-- Task data --
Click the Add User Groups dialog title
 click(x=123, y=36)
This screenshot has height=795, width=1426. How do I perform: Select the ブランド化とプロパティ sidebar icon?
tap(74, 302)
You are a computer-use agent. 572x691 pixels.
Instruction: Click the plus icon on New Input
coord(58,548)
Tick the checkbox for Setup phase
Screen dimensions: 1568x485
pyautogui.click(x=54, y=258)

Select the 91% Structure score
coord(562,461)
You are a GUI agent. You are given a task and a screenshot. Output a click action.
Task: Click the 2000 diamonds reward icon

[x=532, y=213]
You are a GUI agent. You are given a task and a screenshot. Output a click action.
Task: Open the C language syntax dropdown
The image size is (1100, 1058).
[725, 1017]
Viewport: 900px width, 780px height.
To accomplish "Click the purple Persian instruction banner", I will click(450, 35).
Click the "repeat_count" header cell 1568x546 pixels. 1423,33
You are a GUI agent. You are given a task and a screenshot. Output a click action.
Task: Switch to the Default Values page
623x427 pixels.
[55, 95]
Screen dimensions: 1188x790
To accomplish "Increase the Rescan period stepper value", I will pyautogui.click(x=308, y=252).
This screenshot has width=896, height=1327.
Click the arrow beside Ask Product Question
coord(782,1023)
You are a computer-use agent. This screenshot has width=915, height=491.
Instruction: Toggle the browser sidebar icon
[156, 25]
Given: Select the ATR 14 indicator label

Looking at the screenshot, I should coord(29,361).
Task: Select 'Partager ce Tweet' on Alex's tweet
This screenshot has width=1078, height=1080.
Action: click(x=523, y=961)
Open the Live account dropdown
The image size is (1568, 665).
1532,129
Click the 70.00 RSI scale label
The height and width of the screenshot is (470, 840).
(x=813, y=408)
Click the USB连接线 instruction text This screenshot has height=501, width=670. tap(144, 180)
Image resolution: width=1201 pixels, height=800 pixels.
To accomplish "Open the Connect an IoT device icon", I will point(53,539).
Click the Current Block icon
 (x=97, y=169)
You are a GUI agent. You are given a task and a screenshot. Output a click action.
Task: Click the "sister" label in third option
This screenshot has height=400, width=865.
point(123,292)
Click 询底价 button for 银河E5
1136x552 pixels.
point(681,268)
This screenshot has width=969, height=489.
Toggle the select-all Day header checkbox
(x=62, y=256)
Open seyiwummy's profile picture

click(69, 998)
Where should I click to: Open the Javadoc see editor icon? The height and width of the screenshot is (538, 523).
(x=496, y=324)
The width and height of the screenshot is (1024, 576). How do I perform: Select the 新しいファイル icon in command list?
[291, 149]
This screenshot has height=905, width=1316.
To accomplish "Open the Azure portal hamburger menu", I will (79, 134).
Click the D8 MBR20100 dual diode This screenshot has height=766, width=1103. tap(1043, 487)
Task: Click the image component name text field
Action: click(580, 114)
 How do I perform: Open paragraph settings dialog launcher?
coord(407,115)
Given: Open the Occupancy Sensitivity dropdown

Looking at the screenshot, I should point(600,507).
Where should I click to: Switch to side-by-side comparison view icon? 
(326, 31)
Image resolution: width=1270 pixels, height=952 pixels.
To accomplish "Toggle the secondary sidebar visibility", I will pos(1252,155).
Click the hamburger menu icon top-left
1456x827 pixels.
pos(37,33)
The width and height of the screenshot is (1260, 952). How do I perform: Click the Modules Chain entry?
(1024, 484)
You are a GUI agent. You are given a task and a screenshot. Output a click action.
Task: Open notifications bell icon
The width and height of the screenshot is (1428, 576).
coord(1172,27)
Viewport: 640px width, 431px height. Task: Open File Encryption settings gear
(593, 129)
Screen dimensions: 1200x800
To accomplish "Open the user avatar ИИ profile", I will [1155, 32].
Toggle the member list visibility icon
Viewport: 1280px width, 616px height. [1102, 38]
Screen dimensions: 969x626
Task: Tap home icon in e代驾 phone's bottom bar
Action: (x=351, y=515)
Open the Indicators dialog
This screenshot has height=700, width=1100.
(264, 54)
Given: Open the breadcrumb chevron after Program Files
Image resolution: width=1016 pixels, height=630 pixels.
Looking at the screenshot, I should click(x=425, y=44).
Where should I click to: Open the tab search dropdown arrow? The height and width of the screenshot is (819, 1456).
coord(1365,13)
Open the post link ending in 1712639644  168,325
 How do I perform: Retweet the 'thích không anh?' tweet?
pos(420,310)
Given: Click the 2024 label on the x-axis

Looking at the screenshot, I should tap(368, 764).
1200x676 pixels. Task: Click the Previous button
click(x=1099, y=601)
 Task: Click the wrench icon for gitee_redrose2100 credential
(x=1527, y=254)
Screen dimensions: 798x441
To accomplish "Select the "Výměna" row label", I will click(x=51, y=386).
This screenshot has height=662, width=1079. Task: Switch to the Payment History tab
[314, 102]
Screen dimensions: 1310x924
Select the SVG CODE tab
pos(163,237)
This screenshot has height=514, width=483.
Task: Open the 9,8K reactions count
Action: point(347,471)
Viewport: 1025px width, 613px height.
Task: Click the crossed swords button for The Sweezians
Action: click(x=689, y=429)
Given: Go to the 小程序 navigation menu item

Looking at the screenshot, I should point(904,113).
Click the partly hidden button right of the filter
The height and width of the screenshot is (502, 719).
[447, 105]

-- What needs to be done --
Could you turn every line of the listing above into a JSON array of strings, one string per line, with the blank lines dropped?

-- Solution to the exercise --
[
  "Click the Add User Groups dialog title",
  " click(x=123, y=36)",
  "This screenshot has height=795, width=1426. How do I perform: Select the ブランド化とプロパティ sidebar icon?",
  "tap(74, 302)",
  "You are a computer-use agent. 572x691 pixels.",
  "Instruction: Click the plus icon on New Input",
  "coord(58,548)",
  "Tick the checkbox for Setup phase",
  "Screen dimensions: 1568x485",
  "pyautogui.click(x=54, y=258)",
  "Select the 91% Structure score",
  "coord(562,461)",
  "You are a GUI agent. You are given a task and a screenshot. Output a click action.",
  "Task: Click the 2000 diamonds reward icon",
  "[x=532, y=213]",
  "You are a GUI agent. You are given a task and a screenshot. Output a click action.",
  "Task: Open the C language syntax dropdown",
  "The image size is (1100, 1058).",
  "[725, 1017]",
  "Viewport: 900px width, 780px height.",
  "To accomplish \"Click the purple Persian instruction banner\", I will click(450, 35).",
  "Click the \"repeat_count\" header cell 1568x546 pixels. 1423,33",
  "You are a GUI agent. You are given a task and a screenshot. Output a click action.",
  "Task: Switch to the Default Values page",
  "623x427 pixels.",
  "[55, 95]",
  "Screen dimensions: 1188x790",
  "To accomplish \"Increase the Rescan period stepper value\", I will pyautogui.click(x=308, y=252).",
  "This screenshot has width=896, height=1327.",
  "Click the arrow beside Ask Product Question",
  "coord(782,1023)",
  "You are a computer-use agent. This screenshot has width=915, height=491.",
  "Instruction: Toggle the browser sidebar icon",
  "[156, 25]",
  "Given: Select the ATR 14 indicator label",
  "Looking at the screenshot, I should coord(29,361).",
  "Task: Select 'Partager ce Tweet' on Alex's tweet",
  "This screenshot has width=1078, height=1080.",
  "Action: click(x=523, y=961)",
  "Open the Live account dropdown",
  "The image size is (1568, 665).",
  "1532,129",
  "Click the 70.00 RSI scale label",
  "The height and width of the screenshot is (470, 840).",
  "(x=813, y=408)",
  "Click the USB连接线 instruction text This screenshot has height=501, width=670. tap(144, 180)",
  "Image resolution: width=1201 pixels, height=800 pixels.",
  "To accomplish \"Open the Connect an IoT device icon\", I will point(53,539).",
  "Click the Current Block icon",
  " (x=97, y=169)",
  "You are a GUI agent. You are given a task and a screenshot. Output a click action.",
  "Task: Click the \"sister\" label in third option",
  "This screenshot has height=400, width=865.",
  "point(123,292)",
  "Click 询底价 button for 银河E5",
  "1136x552 pixels.",
  "point(681,268)",
  "This screenshot has width=969, height=489.",
  "Toggle the select-all Day header checkbox",
  "(x=62, y=256)",
  "Open seyiwummy's profile picture",
  "click(69, 998)",
  "Where should I click to: Open the Javadoc see editor icon? The height and width of the screenshot is (538, 523).",
  "(x=496, y=324)",
  "The width and height of the screenshot is (1024, 576). How do I perform: Select the 新しいファイル icon in command list?",
  "[291, 149]",
  "This screenshot has height=905, width=1316.",
  "To accomplish \"Open the Azure portal hamburger menu\", I will (79, 134).",
  "Click the D8 MBR20100 dual diode This screenshot has height=766, width=1103. tap(1043, 487)",
  "Task: Click the image component name text field",
  "Action: click(580, 114)",
  " How do I perform: Open paragraph settings dialog launcher?",
  "coord(407,115)",
  "Given: Open the Occupancy Sensitivity dropdown",
  "Looking at the screenshot, I should point(600,507).",
  "Where should I click to: Switch to side-by-side comparison view icon? ",
  "(326, 31)",
  "Image resolution: width=1270 pixels, height=952 pixels.",
  "To accomplish \"Toggle the secondary sidebar visibility\", I will pos(1252,155).",
  "Click the hamburger menu icon top-left",
  "1456x827 pixels.",
  "pos(37,33)",
  "The width and height of the screenshot is (1260, 952). How do I perform: Click the Modules Chain entry?",
  "(1024, 484)",
  "You are a GUI agent. You are given a task and a screenshot. Output a click action.",
  "Task: Open notifications bell icon",
  "The width and height of the screenshot is (1428, 576).",
  "coord(1172,27)",
  "Viewport: 640px width, 431px height. Task: Open File Encryption settings gear",
  "(593, 129)",
  "Screen dimensions: 1200x800",
  "To accomplish \"Open the user avatar ИИ profile\", I will [1155, 32].",
  "Toggle the member list visibility icon",
  "Viewport: 1280px width, 616px height. [1102, 38]",
  "Screen dimensions: 969x626",
  "Task: Tap home icon in e代驾 phone's bottom bar",
  "Action: (x=351, y=515)",
  "Open the Indicators dialog",
  "This screenshot has height=700, width=1100.",
  "(264, 54)",
  "Given: Open the breadcrumb chevron after Program Files",
  "Image resolution: width=1016 pixels, height=630 pixels.",
  "Looking at the screenshot, I should click(x=425, y=44).",
  "Where should I click to: Open the tab search dropdown arrow? The height and width of the screenshot is (819, 1456).",
  "coord(1365,13)",
  "Open the post link ending in 1712639644  168,325",
  " How do I perform: Retweet the 'thích không anh?' tweet?",
  "pos(420,310)",
  "Given: Click the 2024 label on the x-axis",
  "Looking at the screenshot, I should tap(368, 764).",
  "1200x676 pixels. Task: Click the Previous button",
  "click(x=1099, y=601)",
  " Task: Click the wrench icon for gitee_redrose2100 credential",
  "(x=1527, y=254)",
  "Screen dimensions: 798x441",
  "To accomplish \"Select the \"Výměna\" row label\", I will click(x=51, y=386).",
  "This screenshot has height=662, width=1079. Task: Switch to the Payment History tab",
  "[314, 102]",
  "Screen dimensions: 1310x924",
  "Select the SVG CODE tab",
  "pos(163,237)",
  "This screenshot has height=514, width=483.",
  "Task: Open the 9,8K reactions count",
  "Action: point(347,471)",
  "Viewport: 1025px width, 613px height.",
  "Task: Click the crossed swords button for The Sweezians",
  "Action: click(x=689, y=429)",
  "Given: Go to the 小程序 navigation menu item",
  "Looking at the screenshot, I should point(904,113).",
  "Click the partly hidden button right of the filter",
  "The height and width of the screenshot is (502, 719).",
  "[447, 105]"
]